Work to be completed: Transcribe, with no changes, the lines that start at the one containing "Task: Delete the" and end at the one containing "Action: (x=227, y=397)", both included, and omit the pictures from your answer.

Supplied material:
· · ·
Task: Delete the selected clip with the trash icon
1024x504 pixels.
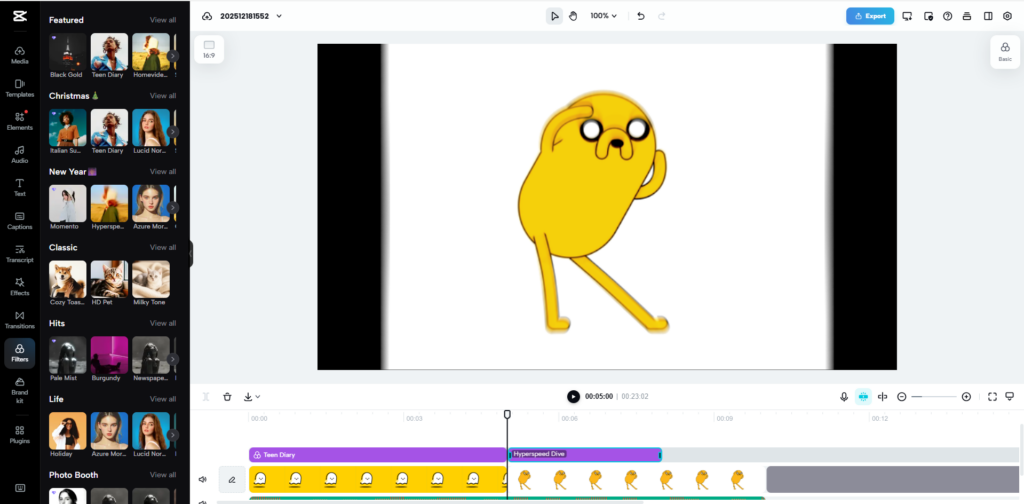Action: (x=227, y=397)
· · ·
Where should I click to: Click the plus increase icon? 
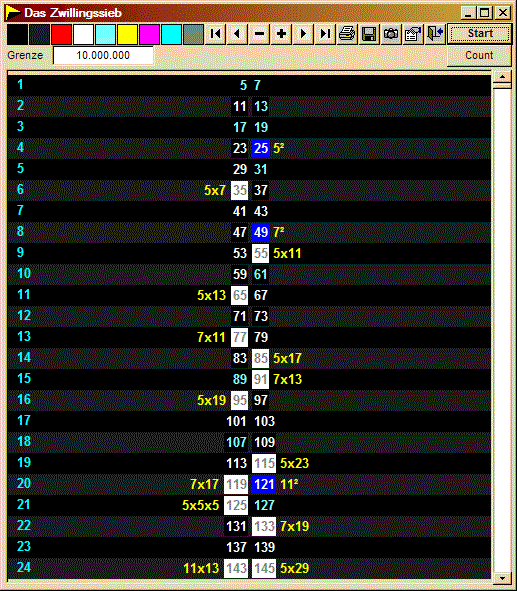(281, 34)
· · ·
The response:
Task: Delete the selected clip with the trash icon
1024x504 pixels.
Action: (x=227, y=397)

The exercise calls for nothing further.